SUPPLIED ENTRIES —
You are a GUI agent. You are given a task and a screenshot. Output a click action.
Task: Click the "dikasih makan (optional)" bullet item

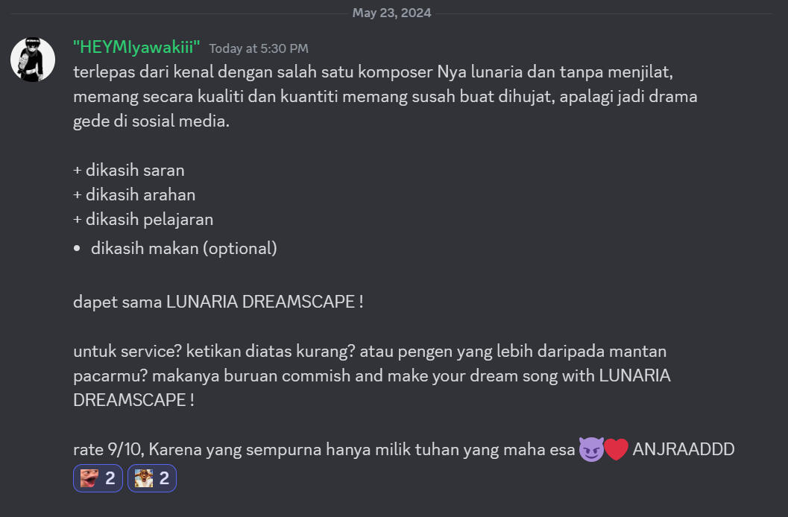[184, 249]
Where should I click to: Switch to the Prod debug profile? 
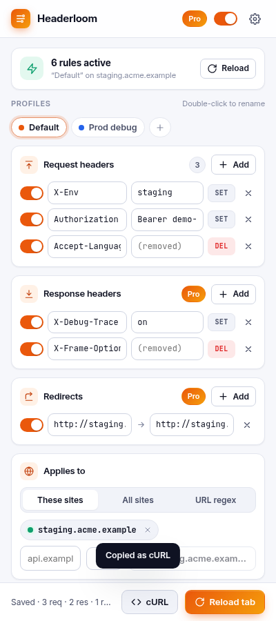click(108, 128)
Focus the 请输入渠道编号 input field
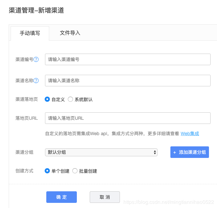This screenshot has height=208, width=217. click(128, 59)
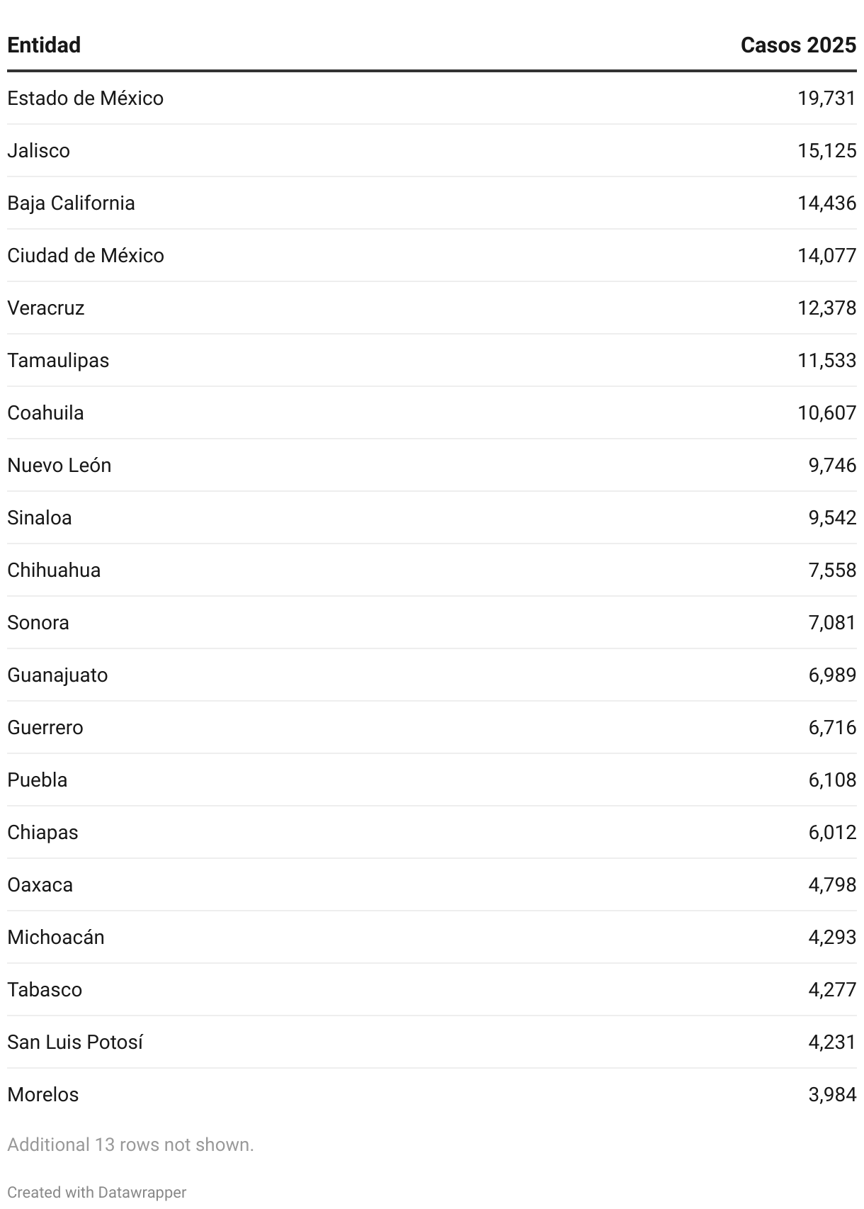Screen dimensions: 864x1209
Task: Select the Baja California row
Action: (432, 203)
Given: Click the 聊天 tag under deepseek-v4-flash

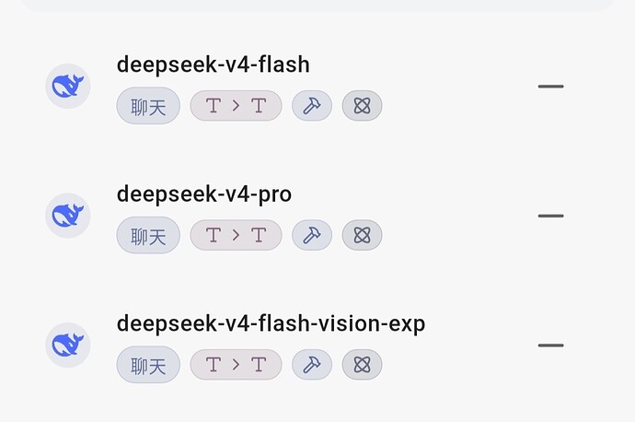Looking at the screenshot, I should tap(148, 106).
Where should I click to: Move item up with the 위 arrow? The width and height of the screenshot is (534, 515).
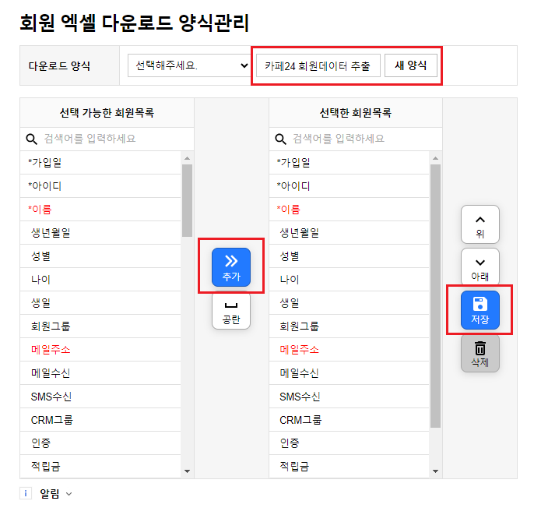(x=480, y=224)
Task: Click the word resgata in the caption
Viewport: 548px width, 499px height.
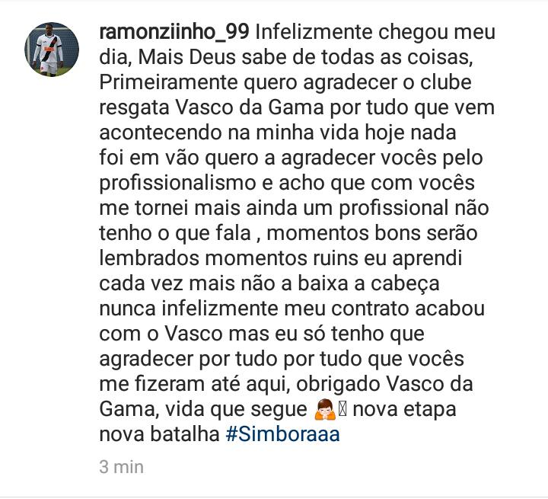Action: 134,108
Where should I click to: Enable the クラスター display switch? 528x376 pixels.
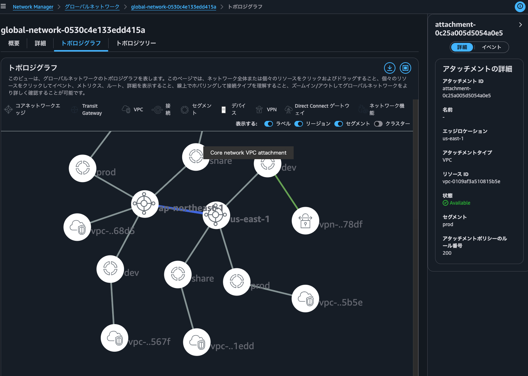pos(378,124)
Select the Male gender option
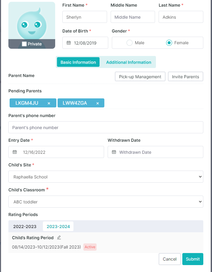 (x=130, y=43)
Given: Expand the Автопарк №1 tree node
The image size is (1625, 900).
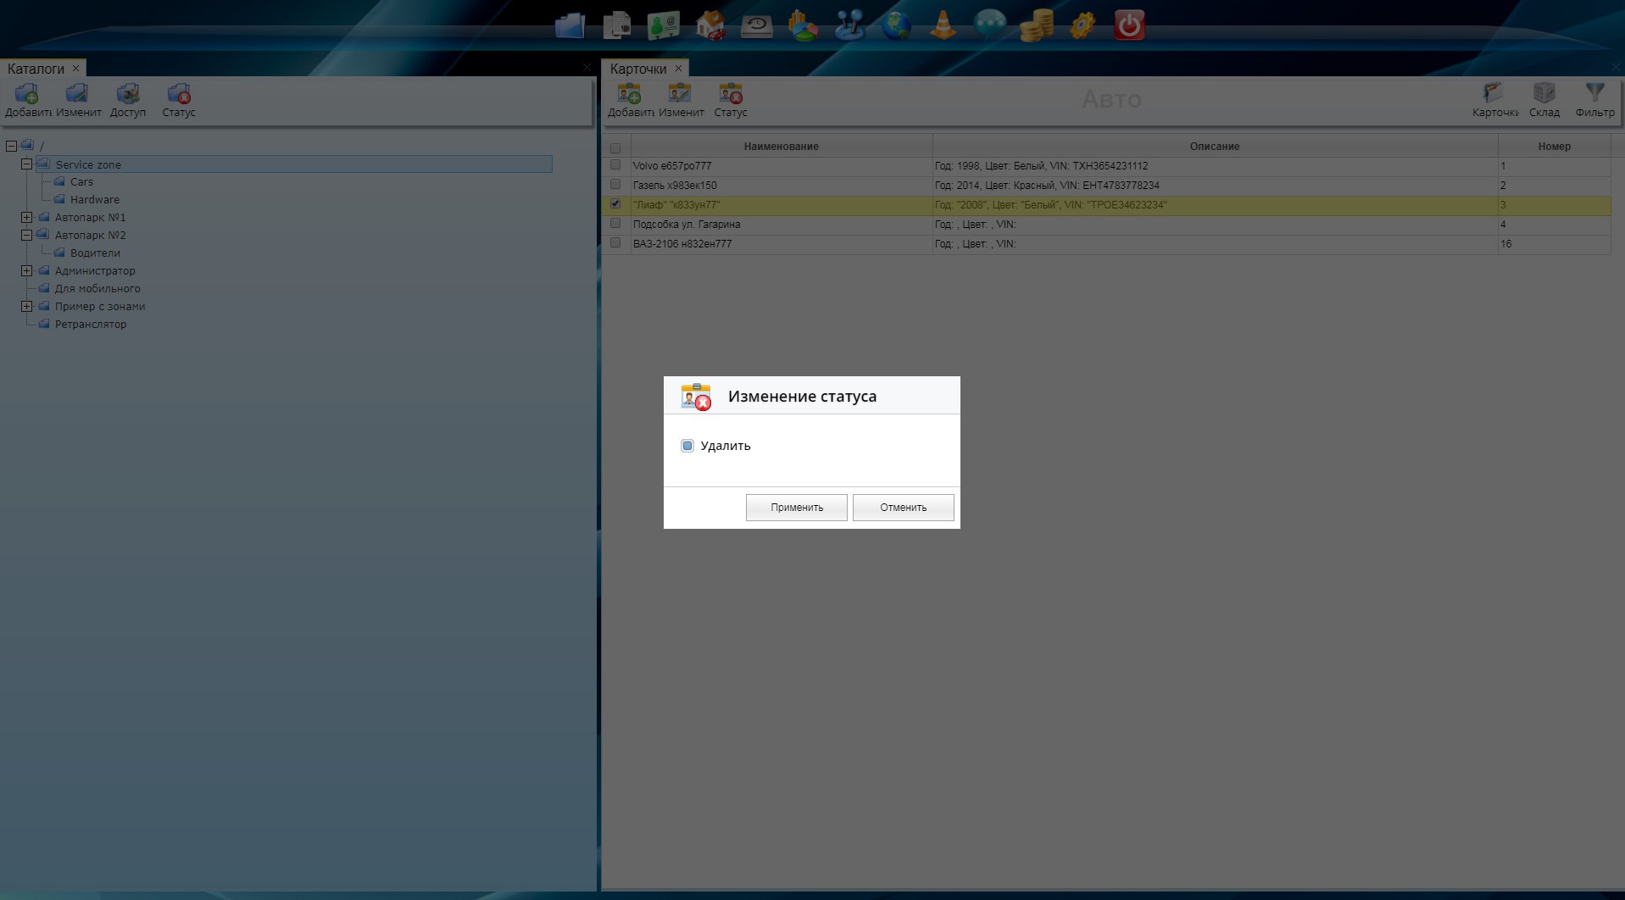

WHAT THE TASK ASKS — Your reply should be the entries copied exactly, with all images omitted.

EXERCISE RESPONSE —
You are a GUI agent. You are given a task and a screenshot. Output a click action.
Task: Click the "dikasih makan (optional)" bullet item

[184, 249]
Where should I click to: Switch to the Prod debug profile? 
click(108, 128)
Focus the 请输入渠道编号 input field
This screenshot has height=208, width=217. click(128, 59)
Screen dimensions: 864x1209
Task: Select the Baja California row
Action: (432, 203)
Given: Click the 聊天 tag under deepseek-v4-flash

Looking at the screenshot, I should tap(148, 106).
Where should I click to: Move item up with the 위 arrow? The width and height of the screenshot is (534, 515).
(x=480, y=224)
Task: Click the word resgata in the caption
Viewport: 548px width, 499px height.
Action: 134,108
Where should I click to: Enable the クラスター display switch? 528x376 pixels.
pos(378,124)
Select the Male gender option
 (x=130, y=43)
Given: Expand the Автопарк №1 tree node
The image size is (1625, 900).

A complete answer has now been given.